Retained EU Law Bill “risk to devolution”
Scottish Parliament votes to withhold consent for amendments to Bill.
The UK Government is not respecting the Scottish Parliament and is undermining devolution, according to Constitution Secretary Angus Robertson.
In a debate in the Scottish Parliament on the Retained EU Law (Revocation and Reform) Bill, Mr Robertson highlighted Scottish Ministers were given less than eight working hours to consider amendments to a complex, far-reaching bill that will have major implications for welfare protections, environmental and food standards in Scotland, alongside the devolution settlement.
Mr Robertson said the fact the UK Government is pressing ahead with the amended Bill without properly seeking the agreement of the Scottish Government or Parliament demonstrates a willingness to pass laws in devolved policy areas without consent - against the principles of devolution.
Following the debate MSPs again voted to withhold the Scottish Parliament’s consent to the Bill.

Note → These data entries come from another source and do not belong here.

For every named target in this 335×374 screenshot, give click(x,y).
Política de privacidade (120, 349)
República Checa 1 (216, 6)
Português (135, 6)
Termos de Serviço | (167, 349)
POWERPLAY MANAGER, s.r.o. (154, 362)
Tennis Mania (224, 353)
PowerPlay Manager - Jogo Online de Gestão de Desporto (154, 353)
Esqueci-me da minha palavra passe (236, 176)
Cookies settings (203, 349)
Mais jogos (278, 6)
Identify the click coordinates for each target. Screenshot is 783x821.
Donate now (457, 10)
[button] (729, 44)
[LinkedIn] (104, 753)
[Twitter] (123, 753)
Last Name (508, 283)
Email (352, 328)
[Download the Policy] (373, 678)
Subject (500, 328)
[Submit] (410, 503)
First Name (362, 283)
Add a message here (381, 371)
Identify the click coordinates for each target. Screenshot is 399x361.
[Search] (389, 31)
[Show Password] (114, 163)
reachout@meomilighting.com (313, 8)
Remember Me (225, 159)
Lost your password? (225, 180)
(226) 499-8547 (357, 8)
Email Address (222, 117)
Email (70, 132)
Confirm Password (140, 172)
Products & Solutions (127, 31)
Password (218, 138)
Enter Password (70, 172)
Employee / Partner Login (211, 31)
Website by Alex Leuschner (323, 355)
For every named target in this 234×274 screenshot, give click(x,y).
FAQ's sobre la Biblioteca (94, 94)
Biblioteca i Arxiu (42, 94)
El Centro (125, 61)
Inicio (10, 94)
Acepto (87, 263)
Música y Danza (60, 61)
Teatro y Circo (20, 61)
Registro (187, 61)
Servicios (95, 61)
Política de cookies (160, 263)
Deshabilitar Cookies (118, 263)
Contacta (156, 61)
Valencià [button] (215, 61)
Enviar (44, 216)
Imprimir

Constitution Secretary Angus Robertson yesterday said:
“This continues an alarming pattern where the UK Government asks the Scottish Government and MSPs for permission to pass laws in devolved policy areas with no intention of acting on, or even listening to, the views of the Scottish Parliament.
“It is a further example of UK Ministers’ growing control over Scotland and demonstrates the UK Government will legislate in devolved matters whenever it wants.
“In this instance I received a letter from the UK Government on the afternoon of Friday 19 May seeking consent. Less than eight working hours later, on Monday 22 May, the Lords Bill Minister, Lord Callanan, said that the UK Government intended to proceed with the Bill without the consent of the Scottish Parliament and Welsh Senedd.
“Clearly, any acknowledgement of due parliamentary process in respect of devolution is only for show.
“As well as the risk to devolution, the risks of divergence from the high standards the people – and businesses – of Scotland experienced and benefitted from when the UK was an EU member state, are a key concern and therefore this reckless bill should be withdrawn.”
The Retained EU Law (Revocation and Reform) Bill puts at risk of revocation or reform thousands of pieces of EU legislation that were included in the UK statute book at the end of the Brexit transition period. Scottish Ministers have repeatedly highlighted their concerns that the Bill will weaken regulations protecting rights for pregnant women at work, environmental standards and requirements to label food for allergens.